Ask yourself, why are you on the Web at all? If it's because everyone else is on the Web, then you're never going to have the marketing breakthrough you crave; but if it's because you have something to say, a story to tell, a reason for people to say, "I need some of that!" then it's time to get serious about developing the right message, delivered by the right messenger, sent to the right audience, employing the Web venue's best method of multidimensional communication - Video.

This is nothing new. Web Video is now accepted as the most effective communication tool available to Web businesses, so what is the difference between Web Videos that are an utter waste of time, and worse, counter productive, and Web Videos that turn companies into marketing phenoms?

Unlike one-dimensional forms of communication, Web Video delivers your message by accessing multiple senses using visual and auditory techniques. Just by adding a human being as presenter goes a long way to making an impact.

Because video communicates by accessing multiple senses on both a subliminal and direct level, it demands knowledge and expertise in concept creation, writing, casting, graphic and motion design, video production and editing, audio, music and sound design, as well as the ability to get it all to work together in an effective presentation delivered on time and for an affordable investment.

But all of this expertise and skill can be wasted if your video campaign lacks an identifiable emotionally relevant conceptual design. One of the hardest marketing concepts for bottom-line oriented business executives to accept is that the value of their offering is found in the emotional satisfaction their product or service provides. Telling people what a company does alone is not marketing, telling them why they need what you do is. Companies that focus on 'the what' turn their products and services into commodities, products that are indistinguishable from the competition, but companies that focus on the emotional value they provide, deliver the answer to the question, why people buy from one company and not from an other.

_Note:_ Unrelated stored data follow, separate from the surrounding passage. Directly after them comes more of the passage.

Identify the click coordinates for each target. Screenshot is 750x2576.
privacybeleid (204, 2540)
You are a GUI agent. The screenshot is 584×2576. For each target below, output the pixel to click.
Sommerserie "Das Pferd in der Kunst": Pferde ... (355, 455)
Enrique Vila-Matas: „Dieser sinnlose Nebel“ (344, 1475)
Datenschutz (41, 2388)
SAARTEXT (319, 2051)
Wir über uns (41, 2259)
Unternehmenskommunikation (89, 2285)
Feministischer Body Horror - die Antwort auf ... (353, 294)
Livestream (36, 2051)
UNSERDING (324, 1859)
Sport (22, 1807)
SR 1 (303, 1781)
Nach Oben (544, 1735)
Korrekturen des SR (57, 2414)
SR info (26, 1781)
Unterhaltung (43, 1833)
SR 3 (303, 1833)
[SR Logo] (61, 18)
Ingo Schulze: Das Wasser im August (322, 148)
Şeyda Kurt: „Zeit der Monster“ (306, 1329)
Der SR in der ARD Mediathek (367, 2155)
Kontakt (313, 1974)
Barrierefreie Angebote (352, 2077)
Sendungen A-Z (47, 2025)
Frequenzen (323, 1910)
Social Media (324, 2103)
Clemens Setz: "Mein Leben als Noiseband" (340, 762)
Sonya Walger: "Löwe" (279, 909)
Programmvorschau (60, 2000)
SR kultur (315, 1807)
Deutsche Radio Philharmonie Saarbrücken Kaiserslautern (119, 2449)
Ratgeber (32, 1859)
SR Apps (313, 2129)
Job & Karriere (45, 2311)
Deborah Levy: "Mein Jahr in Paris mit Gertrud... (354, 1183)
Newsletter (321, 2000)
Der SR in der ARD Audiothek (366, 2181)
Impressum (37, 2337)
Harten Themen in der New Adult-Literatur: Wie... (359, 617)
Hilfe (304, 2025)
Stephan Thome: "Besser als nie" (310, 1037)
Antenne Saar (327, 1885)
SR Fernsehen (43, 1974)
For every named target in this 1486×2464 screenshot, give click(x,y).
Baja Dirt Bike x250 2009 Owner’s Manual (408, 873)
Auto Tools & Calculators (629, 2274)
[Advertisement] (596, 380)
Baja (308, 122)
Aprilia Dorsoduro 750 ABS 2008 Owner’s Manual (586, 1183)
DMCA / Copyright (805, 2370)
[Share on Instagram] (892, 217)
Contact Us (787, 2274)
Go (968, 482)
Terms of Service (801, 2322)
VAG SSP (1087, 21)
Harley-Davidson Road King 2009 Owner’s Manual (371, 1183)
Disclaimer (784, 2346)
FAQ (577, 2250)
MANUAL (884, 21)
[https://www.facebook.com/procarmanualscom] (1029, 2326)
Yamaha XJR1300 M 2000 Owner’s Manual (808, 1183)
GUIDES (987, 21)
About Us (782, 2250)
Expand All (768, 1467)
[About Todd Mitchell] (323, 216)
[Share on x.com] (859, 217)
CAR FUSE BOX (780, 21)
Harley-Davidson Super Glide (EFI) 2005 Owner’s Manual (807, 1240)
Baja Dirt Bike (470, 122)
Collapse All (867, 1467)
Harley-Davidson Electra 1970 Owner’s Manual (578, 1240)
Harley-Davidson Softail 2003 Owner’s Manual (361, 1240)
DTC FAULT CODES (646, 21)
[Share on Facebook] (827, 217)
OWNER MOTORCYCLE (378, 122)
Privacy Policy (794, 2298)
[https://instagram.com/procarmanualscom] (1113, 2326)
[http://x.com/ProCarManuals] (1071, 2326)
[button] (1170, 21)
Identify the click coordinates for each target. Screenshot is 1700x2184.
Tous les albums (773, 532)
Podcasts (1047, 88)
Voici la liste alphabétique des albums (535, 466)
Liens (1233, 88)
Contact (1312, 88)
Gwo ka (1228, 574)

Effective Marketing Communication is Concept Based

All good marketing is based on an emotionally based concept. This is especially true on the Web, where content and attention span go hand-in-hand. If your Web marketing is not interesting, informative, and entertaining, it will never be memorable; it will never have the lasting impact you need to meet your sales and marketing objectives. Effective marketing communication starts with an emotionally charged concept, one that can be spun-out into a long-term presentation strategy, a concept with legs.

Coming up with an appropriate concept that will work for your product or service takes a bit of creative thinking, but it really isn't as hard as you think. One caveat that often escapes clients, when they come to us with their ideas is that the concept must be executable for the available budget. Anybody can come up with fantastic ideas that are impossible to implement or cost prohibitive. The trick is to develop a concept that can be implemented on time and on budget.